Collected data
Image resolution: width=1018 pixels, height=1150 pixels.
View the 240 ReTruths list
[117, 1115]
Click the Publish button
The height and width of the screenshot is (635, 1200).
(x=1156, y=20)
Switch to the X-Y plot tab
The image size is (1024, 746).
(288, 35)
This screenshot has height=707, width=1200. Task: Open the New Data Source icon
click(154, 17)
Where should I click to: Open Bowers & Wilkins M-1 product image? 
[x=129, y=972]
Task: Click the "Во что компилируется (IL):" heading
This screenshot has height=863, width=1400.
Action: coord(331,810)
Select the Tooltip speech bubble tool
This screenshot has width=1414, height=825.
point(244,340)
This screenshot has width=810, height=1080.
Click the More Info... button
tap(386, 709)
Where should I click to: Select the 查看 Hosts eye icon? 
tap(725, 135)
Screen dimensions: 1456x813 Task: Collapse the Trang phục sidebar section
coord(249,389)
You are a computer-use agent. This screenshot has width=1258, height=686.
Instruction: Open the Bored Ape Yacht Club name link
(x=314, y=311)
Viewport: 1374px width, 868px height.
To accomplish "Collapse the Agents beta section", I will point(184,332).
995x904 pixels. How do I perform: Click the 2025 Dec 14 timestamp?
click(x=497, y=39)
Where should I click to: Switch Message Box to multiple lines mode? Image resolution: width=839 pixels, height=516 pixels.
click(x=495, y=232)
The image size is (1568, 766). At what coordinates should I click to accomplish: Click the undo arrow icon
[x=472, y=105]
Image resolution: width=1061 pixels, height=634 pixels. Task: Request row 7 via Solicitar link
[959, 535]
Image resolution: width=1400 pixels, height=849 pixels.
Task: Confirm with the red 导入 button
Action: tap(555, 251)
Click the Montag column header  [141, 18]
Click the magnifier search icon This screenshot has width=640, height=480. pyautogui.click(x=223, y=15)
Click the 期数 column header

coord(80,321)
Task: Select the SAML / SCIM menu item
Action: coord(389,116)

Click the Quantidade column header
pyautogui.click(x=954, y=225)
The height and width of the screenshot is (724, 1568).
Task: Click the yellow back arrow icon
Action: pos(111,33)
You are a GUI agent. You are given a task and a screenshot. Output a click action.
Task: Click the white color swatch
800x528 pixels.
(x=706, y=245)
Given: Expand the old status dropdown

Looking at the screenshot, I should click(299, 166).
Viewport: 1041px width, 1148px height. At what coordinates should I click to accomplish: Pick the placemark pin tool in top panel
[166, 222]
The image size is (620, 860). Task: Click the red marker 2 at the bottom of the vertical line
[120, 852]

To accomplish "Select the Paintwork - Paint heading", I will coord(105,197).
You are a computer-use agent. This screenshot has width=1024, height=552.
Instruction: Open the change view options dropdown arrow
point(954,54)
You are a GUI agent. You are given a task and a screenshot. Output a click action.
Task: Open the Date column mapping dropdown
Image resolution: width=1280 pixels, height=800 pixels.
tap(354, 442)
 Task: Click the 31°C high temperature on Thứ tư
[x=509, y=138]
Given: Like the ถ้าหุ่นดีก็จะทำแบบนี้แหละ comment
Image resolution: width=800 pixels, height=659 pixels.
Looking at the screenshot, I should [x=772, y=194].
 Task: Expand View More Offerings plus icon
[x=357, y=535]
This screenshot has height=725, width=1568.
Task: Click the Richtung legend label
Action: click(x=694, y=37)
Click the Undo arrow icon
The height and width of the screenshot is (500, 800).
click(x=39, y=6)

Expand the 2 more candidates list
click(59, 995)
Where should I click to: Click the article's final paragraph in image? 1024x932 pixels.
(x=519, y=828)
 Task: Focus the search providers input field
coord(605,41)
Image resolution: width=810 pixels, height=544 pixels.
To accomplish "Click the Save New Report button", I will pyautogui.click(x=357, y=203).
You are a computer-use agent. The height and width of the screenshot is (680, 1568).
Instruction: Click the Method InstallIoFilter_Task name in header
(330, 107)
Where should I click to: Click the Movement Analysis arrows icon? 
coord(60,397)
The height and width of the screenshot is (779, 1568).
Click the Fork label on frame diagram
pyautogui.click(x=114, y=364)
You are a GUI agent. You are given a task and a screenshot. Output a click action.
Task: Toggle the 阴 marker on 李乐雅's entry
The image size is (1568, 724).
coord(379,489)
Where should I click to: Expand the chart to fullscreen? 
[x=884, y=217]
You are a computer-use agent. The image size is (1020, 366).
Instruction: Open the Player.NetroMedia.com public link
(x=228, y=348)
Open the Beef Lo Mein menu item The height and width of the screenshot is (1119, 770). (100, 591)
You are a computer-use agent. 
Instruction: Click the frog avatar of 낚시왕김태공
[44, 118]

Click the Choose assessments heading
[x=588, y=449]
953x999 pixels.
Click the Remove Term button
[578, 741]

__Work item__. For each line above that holds the string "computer", provide a copy of that line.

__Answer to this problem__.
You are a computer-use agent. This screenshot has width=1258, height=686.
You are a computer-use agent. This screenshot has width=1024, height=552.
You are a computer-use agent. The height and width of the screenshot is (680, 1568).
You are a computer-use agent. The image size is (1020, 366).
You are a computer-use agent. 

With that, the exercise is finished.